What is being asked: Express the records as a Markdown table with the columns Row and Line, starting at the line that contains "You are a GUI" and ending at the end of the records, with blank lines skipped. Leave the pictures out of the table.

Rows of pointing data
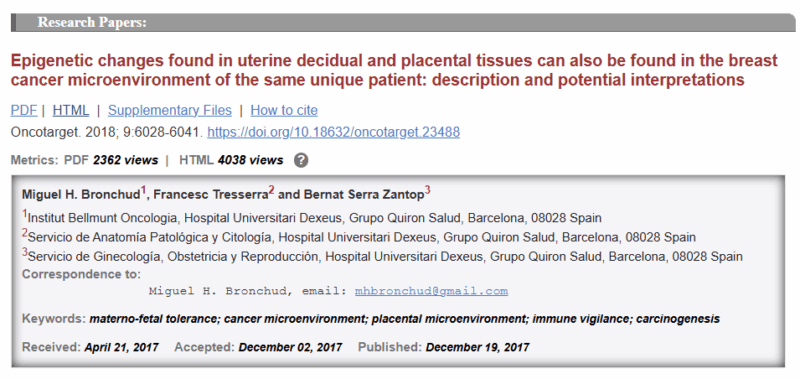Open the PDF version link
The image size is (800, 379).
coord(24,110)
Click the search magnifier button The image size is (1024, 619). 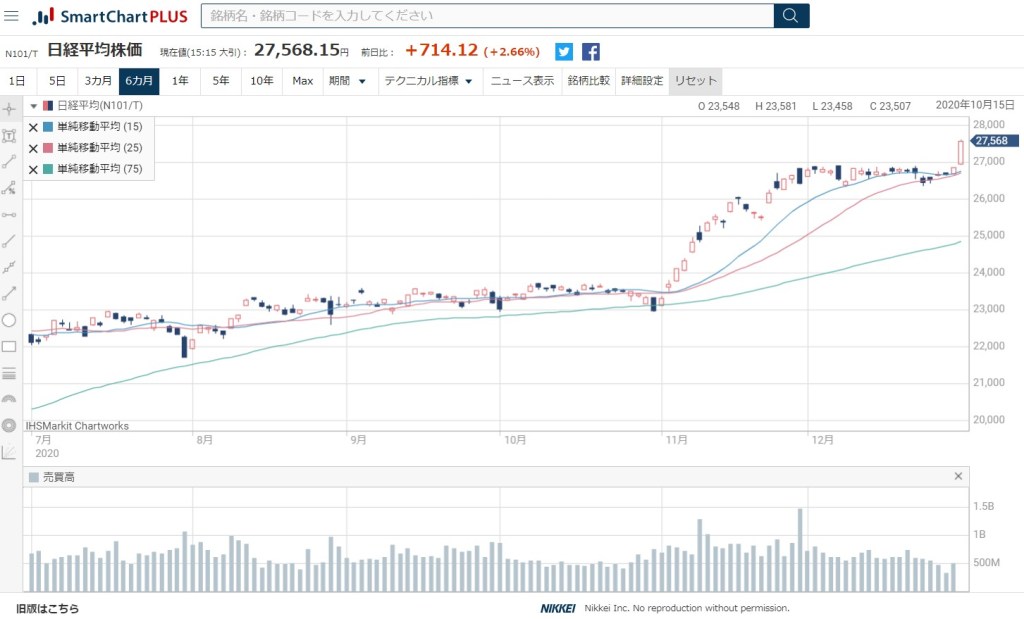tap(791, 16)

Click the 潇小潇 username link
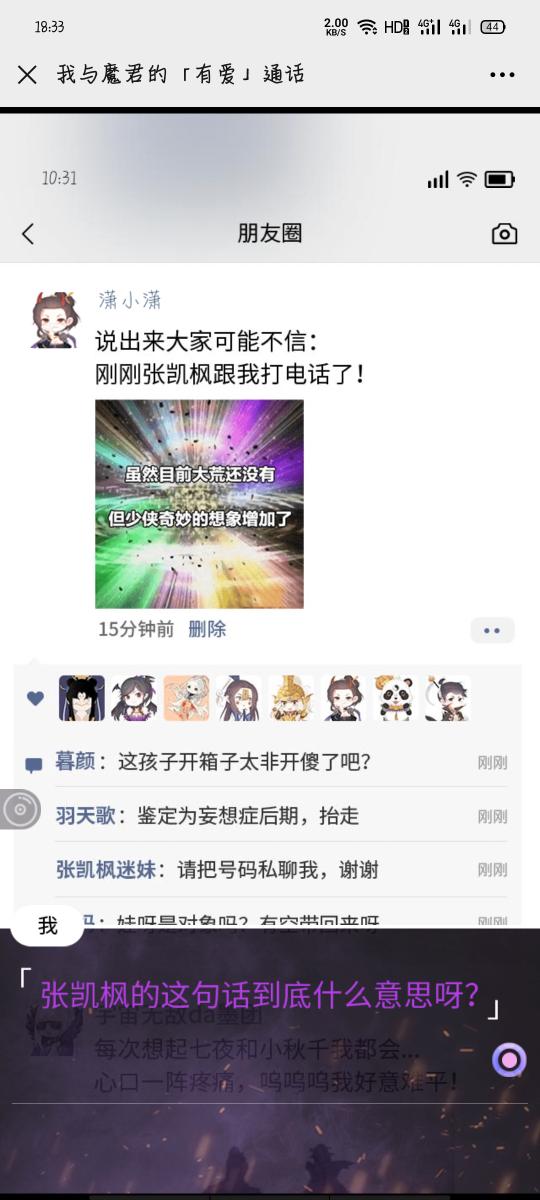(130, 300)
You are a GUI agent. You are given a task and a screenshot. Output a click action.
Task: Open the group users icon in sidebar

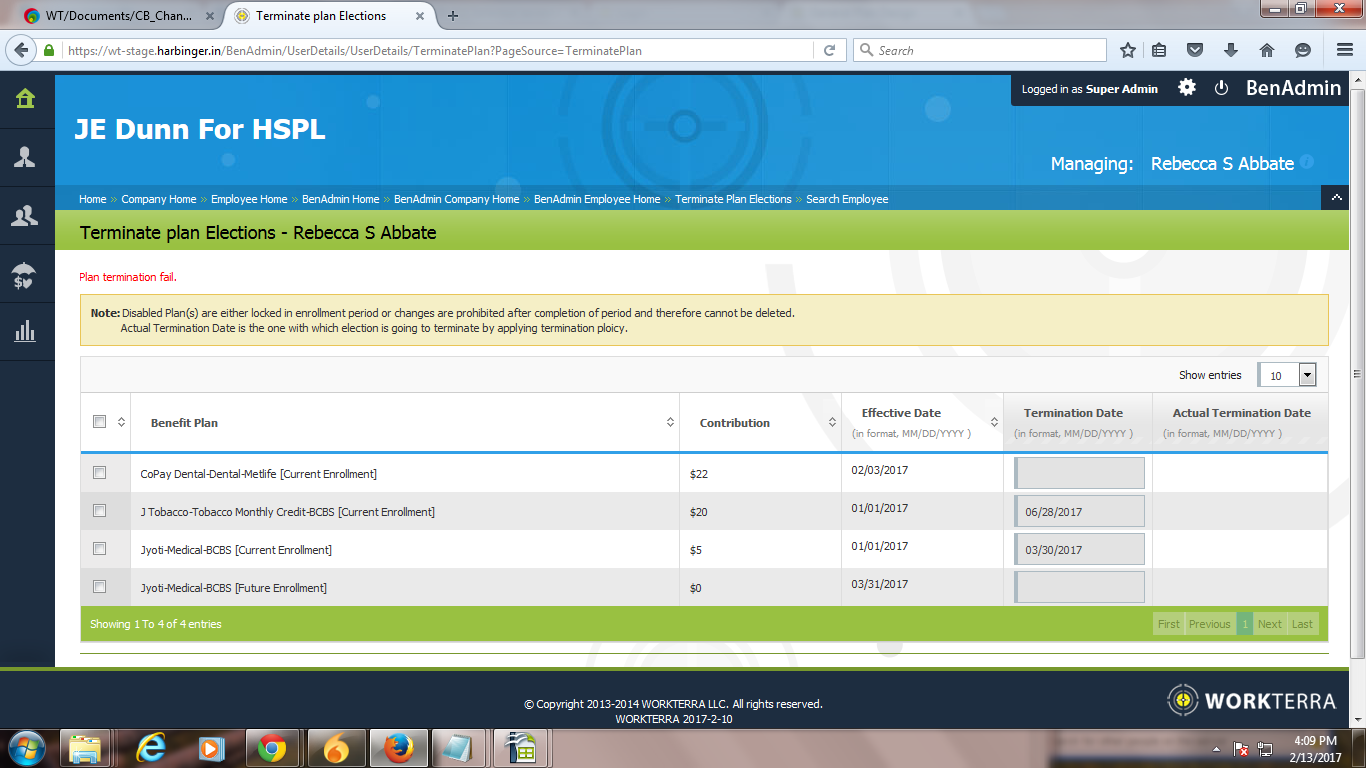pos(25,216)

Solution to the problem:
| Row | Line |
|---|---|
| 1 | You are a GUI agent. You are given a task and a screenshot. Output a click action. |
| 2 | Task: Open the group users icon in sidebar |
| 3 | pos(25,216) |